- Origin: New Delhi, India
- Genres: Alternative rock; ambient; folk rock;
- Years active: 2004–present
- Label: EMI Records
- Members: Abhishek Mathur Aman Singh Anindo Bose Chayan Adhikari Gaurav Chintamani Mohit Lal Suhail Yusuf Khan Ujwal Nagar

= Advaita (band) =

Indian fusion band

Advaita are an Indian rock band based in New Delhi, formed in 2004.

==History==
In March 2009, Advaita released their first album with EMI titled Grounded in Space. In 2011, Advaita was featured on the Indian leg of the MTV shows Coke Studio and MTV Unplugged. The band released their second album The Silent Sea in February 2012 with EMI Records. They have also performed in the hills. A festival named Kasauli Rhythm and Blues Festival, in which they performed for children suffering from various diseases from the age of 15 months till 16 years.

Advaita was one of four bands from India, selected by John Leckie, to record two songs with him for a compilation released by the British council.

"Drops of Earth" is a compilation album released on 22 March 2013.

Advaita currently has eight band members as follows:
- Abhishek Mathur - Guitars / Ukulele
- Aman Singh - Drums
- Anindo Bose - Keyboards / Backing Vocals
- Chayan Adhikari - Western Vocals / Acoustic Guitar / Rhythm Guitar
- Gaurav Chintamani - Bass
- Mohit Lal - Tabla / Percussion / Backing Vocals
- Suhail Yusuf Khan - Sarangi
- Ujwal Nagar - Hindustani Vocals

==Awards==
Advaita won the GIMA (Global Indian Music Awards) 2012 award for best rock album for The Silent Sea.
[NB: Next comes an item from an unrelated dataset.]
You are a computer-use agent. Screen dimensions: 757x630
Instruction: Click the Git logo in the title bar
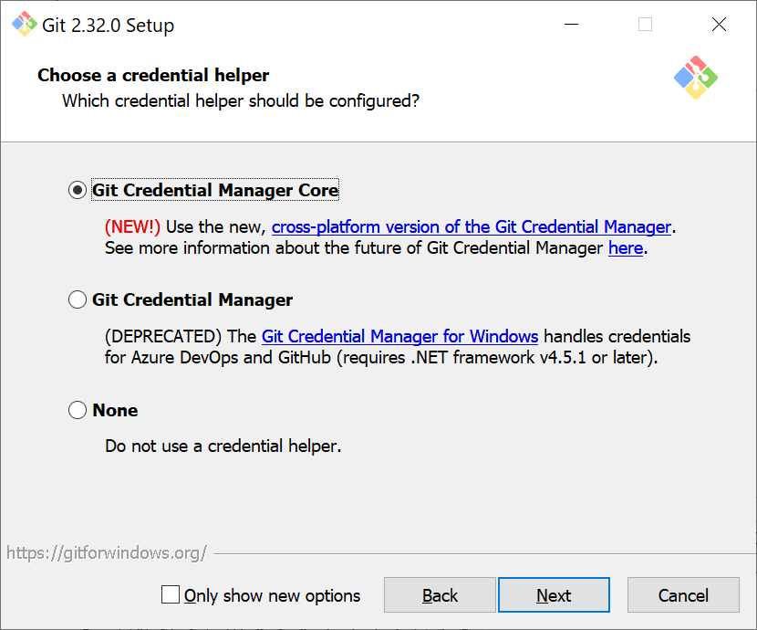23,25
They also received a nomination under the best fusion album for The Silent Sea. Advaita were also voted the best fusion band by Palm Expo 2011. In its 2014 listing of "25 Greatest Indian Rock Songs of the last 25 Years", "Rolling Stone India" featured Mofunk (The Silent Sea, 2012), which is based on a Carnatic devotional poem by South Indian poet Muthuswami Diksithar.